Rosarno (RC), 31 maggio 2025 – Momenti di puro terrore nel cuore di Rosarno, dove ignoti hanno aperto il fuoco contro una boutique del centro e l’auto di un noto avvocato penalista, parcheggiata poco distante dal suo studio legale. La sparatoria, avvenuta intorno alle 10.30 in una zona molto frequentata, ha scatenato il panico tra commercianti, residenti e passanti.
Secondo quanto riferito dai testimoni, due uomini con il volto coperto da passamontagna sono giunti a bordo di uno scooter e, senza proferire parola, hanno esploso almeno cinque colpi di pistola contro la vetrina dell’esercizio commerciale e il parabrezza dell’auto dell’avvocato, una berlina di grossa cilindrata. Subito dopo si sono dileguati a tutta velocità facendo perdere le loro tracce.

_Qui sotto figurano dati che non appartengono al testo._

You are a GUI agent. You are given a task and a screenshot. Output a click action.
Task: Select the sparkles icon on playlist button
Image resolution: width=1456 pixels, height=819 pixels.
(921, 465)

Fortunatamente non si registrano feriti, ma i danni materiali sono ingenti e l’episodio ha scosso profondamente la comunità locale. Sul posto sono intervenuti i Carabinieri della Compagnia di Gioia Tauro e gli specialisti della Scientifica, che hanno effettuato i rilievi balistici e acquisito le immagini delle telecamere di videosorveglianza presenti nella zona.
Le indagini sono in corso e al momento non si esclude alcuna pista: dal tentativo di intimidazione legato a dinamiche criminali locali, fino a un avvertimento diretto rivolto al legale. L’avvocato, da anni impegnato in delicati procedimenti penali anche contro esponenti della criminalità organizzata, è stato ascoltato in caserma per ricostruire eventuali elementi utili all’individuazione dei responsabili.
Il sindaco di Rosarno, intervenuto nelle ore successive all’attacco, ha espresso “preoccupazione e sdegno per l’ennesimo episodio di violenza che colpisce il nostro territorio”, ribadendo la necessità di “una risposta ferma e coordinata dello Stato contro ogni forma di intimidazione mafiosa”.
La procura di Palmi ha aperto un fascicolo d’indagine, con l’ipotesi di reato di danneggiamento aggravato e minaccia con l’uso di arma da fuoco. Gli inquirenti non escludono che l’attentato possa rientrare in una più ampia strategia di tensione legata a regolamenti di conti tra clan.
La comunità rosarnese, ancora scossa, si interroga su quanto accaduto, chiedendo maggiore sicurezza e una presenza più costante delle forze dell’ordine.